Tetapi suatu kali, waktu Maggie mencari-cari CD yang
dipinjam Andrea, dia menemukan satu kotak sepatu penuh guntingan
artikel dari majalah wanita. Artikel seperti "10 Cara untuk Tampil Ramping dan
Langsing" dan "Ingin Tampak Langsing" Berlatihlah!"
Pokoknya, yang semacam itulah.
"Sisirku belum ketemu," keluh Maggie. "Pinjam punyamu, ya?"
"Ambil saja." Maggie menemukan sisir perak itu di meja rias Andrea lalu
menyisir rambut panjangnya. "Sebentar lagi Justin datang," katanya.

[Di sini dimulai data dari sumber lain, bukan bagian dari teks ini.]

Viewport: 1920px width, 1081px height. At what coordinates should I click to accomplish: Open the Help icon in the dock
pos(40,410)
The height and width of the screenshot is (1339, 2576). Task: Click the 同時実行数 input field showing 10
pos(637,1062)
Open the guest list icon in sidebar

Di cermin dia melihat rasa iri sekilas melintas di wajah adiknya.
Aku harus bagaimana lagi" pikir Maggie dengan pahit.
Memutuskan hubungan dengan Justin agar Andrea tidak iri"
Maggie mengamati wajah adiknya, mencari akal untuk
membuatnya senang. "Kau masih sedih karena kita pindah ke sini?"
tanyanya. "Yah, begitulah," gumam Andrea. "Aneh. Rumah ini,
lingkungannya, semuanya aneh." Dia menelan ludah dengan susah
payah, kemudian menambahkan, "Tak ada Dad."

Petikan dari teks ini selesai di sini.